__Selected text__.
In the first day of Greenberg’s direct testimony in the long-awaited civil fraud trial against him, David Nachman, a senior enforcement lawyer for the state, worked to paint Greenberg as a heavily involved CEO and chairman who considered the millions of dollars in losses hemorrhaging from AIG’s auto-warranty line to be a “debacle.”

“You thought the business was a debacle?” Nachman asked Greenberg at one point, his voice rising.

Speaking softly, Greenberg answered, “The way it was being conducted.”

The daylong questions were an attempt to lay the groundwork for one of Attorney General Eric Schneiderman’s two central allegations against Greenberg: That he orchestrated a sham financial transaction in 2000 that wrongfully converted underwriting losses from the auto-warranty segment into capital losses, to give investors a false picture of AIG’s financial health.

Greenberg, now 91, took a pair of silver-rimmed glass from his dark suit jacket and dug into document after document placed before him by Nachman, reading the court exhibits carefully and then verbally jousting with Nachman over his actions, his true intentions in 1999 and 2000, and just how concerned he really was about the auto-warranty segment of the giant insurance company.

“I think what you’re not covering here,” he told Nachman from the stand at one point, “is that this [auto-warranty line] was only a small part of our business. Our business was huge. … This was insignificant.”

Stressing repeatedly that AIG, which under Greenberg’s direction grew to become the world’s largest insurance company, operating in 137 countries, Greenberg also said that a major reason why he kept up his interest in the auto-warranty segment was to teach his subordinates a lesson about not entering into a bad business in the future.

“I wanted to teach people a lesson,” he said. “I thought their judgment going into that [auto-warranty program] was bad.”

But Nachman gave no quarter. Throughout the day, he read from and entered into evidence memo after memo sent directly from senior deputies throughout 1999 and 2000 to Greenberg.

The memos and reports sought to detail the progress they were making in trying to contain the auto-warranty losses, which an actuary had told Greenberg and senior AIG management would run into hundreds of millions of dollars.

__Do this__.
Can you carry on the report about Greenberg's trial testimony from the point where it stops?

__Dataset content__.
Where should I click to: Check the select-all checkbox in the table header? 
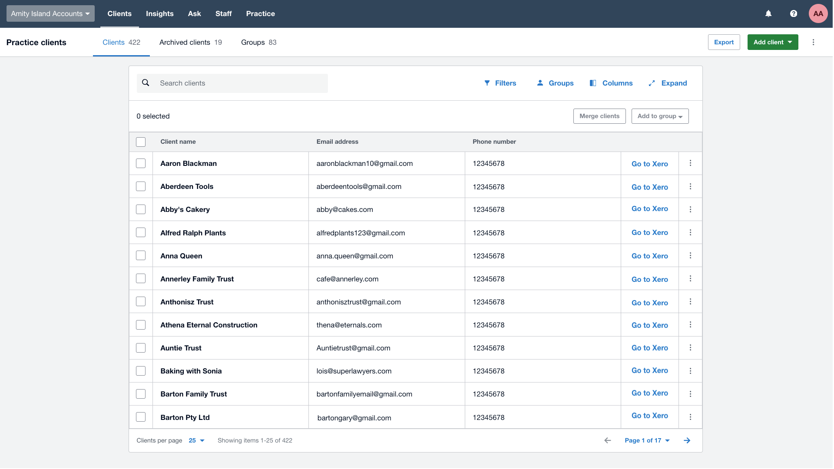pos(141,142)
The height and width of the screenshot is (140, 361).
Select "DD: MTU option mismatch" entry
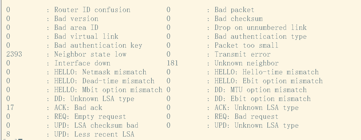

* * *

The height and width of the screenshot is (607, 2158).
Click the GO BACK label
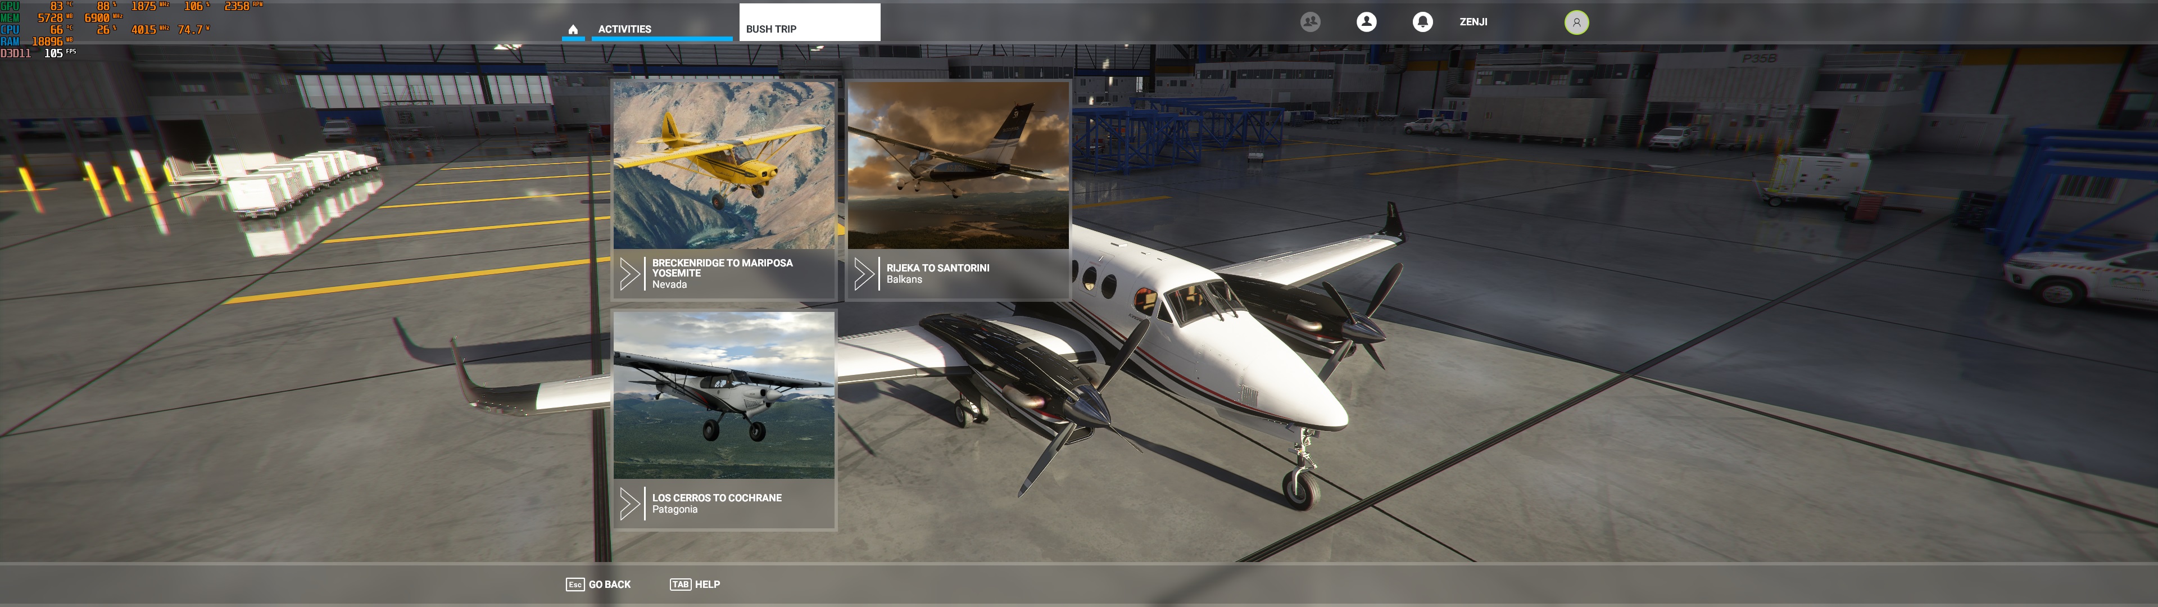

__Expected answer__.
Reading from the correspondence of one senior deputy, Nachman had Greenberg confirm that he had called the deputy on weekends about the problem. Early in the day, Nachman pointed out that Greenberg’s son, Evan, who was a chief operating officer at AIG, had supported the idea of the auto-warranty business.

It all raised the spectre of why Greenberg did become so intimately involved in the failing segment, even as he testified that the millions in losses would only add up to a “half point” of the massive company’s combined ratio, which measured the company’s underwriting profitability.

Late in the day, Nachman moved more directly into tying Greenberg to the sham financial transaction—referred to as CAPCO—in which a deputy at AIG specializing in reinsurance allegedly created a transaction that would convert underwriting losses into investment losses.

Nachman read from the deposition of Greenberg’s co-defendant, former AIG chief financial officer Howard Smith, recalling a 1999 meeting at which Smith, Greenberg and others at AIG discussed a potential reinsurance vehicle meant to reclassify the losses.

Greenberg pushed back. He said that “there may be a method of converting underwriting losses to investment losses, that was what I was interested in.” He said it was hypothetical, was not to involve reinsurance, and “it may come in the future.” He did not say or hint that he ordered any wrongful transactions, but rather that they were looking into a potential legal maneuver.

The bench trial is being held before state Supreme Court Justice Charles Ramos, who has been presiding over the lawsuit since its 2005 inception. He listened intently on Tuesday, asking Greenberg or Nachman to further explain aspects of the auto warranty insurance business, and at other times making light of the complicated testimony.

“This is a great college course in business management,” he quipped at one point, not long after Nachman had spent the better part of an hour asking Greenberg to testify about the central importance of underwriting to the property and casualty insurance line’s success.

Nachman read from a book Greenberg had co-authored in 2013, called “The AIG Story,” to help make the point about the emphasis Greenberg had placed on underwriting profits.

The civil fraud trial of Greenberg has been coming for 11 years, winding its way through seven pretrial appeals and narrowing in scope as government lawyers abandoned parts of their case against the prominent insurance executive.

Former New York Attorney General Eliot Spitzer brought the case in 2005, alleging nine different wrongful financial acts.

Today, the lawsuit focuses on just two alleged sham transactions and seeks disgorgement of $52 million in total from Greenberg and Smith. David Boies of Boies Schiller & Flexner is representing Greenberg; Vincent Sama, a partner at Kaye Scholer, is leading Smith’s defense.

In the second alleged transaction—which was not part of Tuesday’s questioning—Schneiderman’s office claims Greenberg and Smith helped orchestrate a fraudulent reinsurance deal between AIG and General Reinsurance Corp. The transaction allegedly pumped up AIG’s reserves by $500 million in 2000 and 2001, deceiving Wall Street analysts and investors about the level of losses AIG could handle.

Under state law, Greenberg and Smith are not afforded a jury trial because the government is not asking for damages but rather a forfeit of past bonuses from Greenberg and Smith.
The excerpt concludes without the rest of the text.